Phi Kappa Phi Member Named 2015 MacArthur Fellow

Beth Colvin
Sep 29, 2015

Phi Kappa Phi member and fellow Matthew Desmond, an associate professor of sociology and social studies at Harvard University, is now a MacArthur Fellow.

“America is unmatched by any developed democracy for the depths and extent of its poverty, but it’s also not inevitable,” ethnographer Desmond says in a video released by the MacArthur Foundation. For his research on eviction, Desmond immersed himself in the issue, moving into a trailer park and then a rooming house in Milwaukee. He found eviction is a complex, multifaceted and far-reaching problem, affecting all aspects of family life.

“Eviction, instead of being rare, has become ordinary. The prevalence of eviction, how common it is in low-income communities, is leaving a deep and jagged scar on the next generation. And it’s something we’ll all have to face sooner or later,” Desmond says. “The fellowship gives me incredible license to think big and think differently. There’s a lot of hope and a lot of capacity to do something major about this problem.”

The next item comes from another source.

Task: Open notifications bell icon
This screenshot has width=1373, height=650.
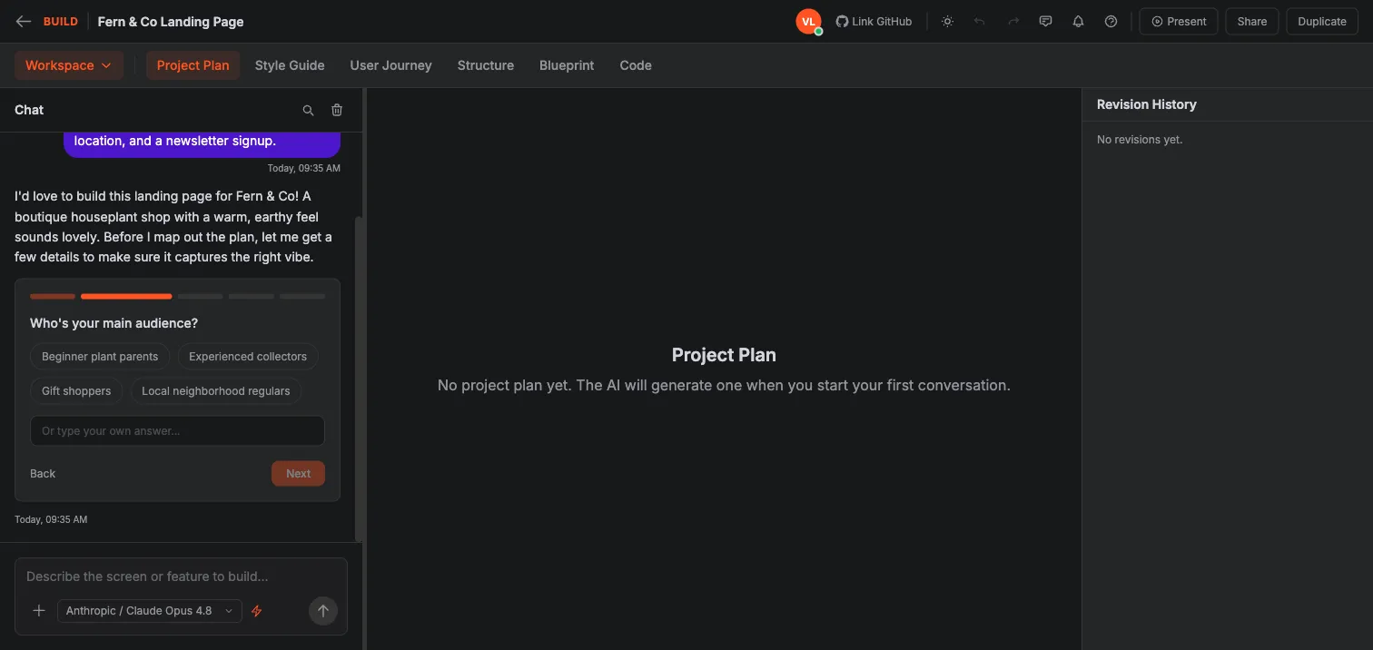Action: pos(1079,22)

Desmond is the author of the upcoming book “Evicted: Poverty and Profit in the American City” and a graduate of Arizona State University (his Phi Kappa Phi chapter) and the University of Wisconsin at Madison. He was a Junior Fellow at the Society of Fellows at Harvard University, has written several other books, including “On the Fireline,” “Race in America,” and “The Racial Order,” and has been published in the American Journal of Sociology and the American Sociological Review. He is also editor of the forthcoming issue of RSF: Russell Sage Foundation Journal of the Social Sciences.

The MacArthur Fellows Program awards $625,000, unrestricted, and paid over five years to those who shoe “extraordinary originality and dedication in their creative pursuits and a marked capacity for self-direction.”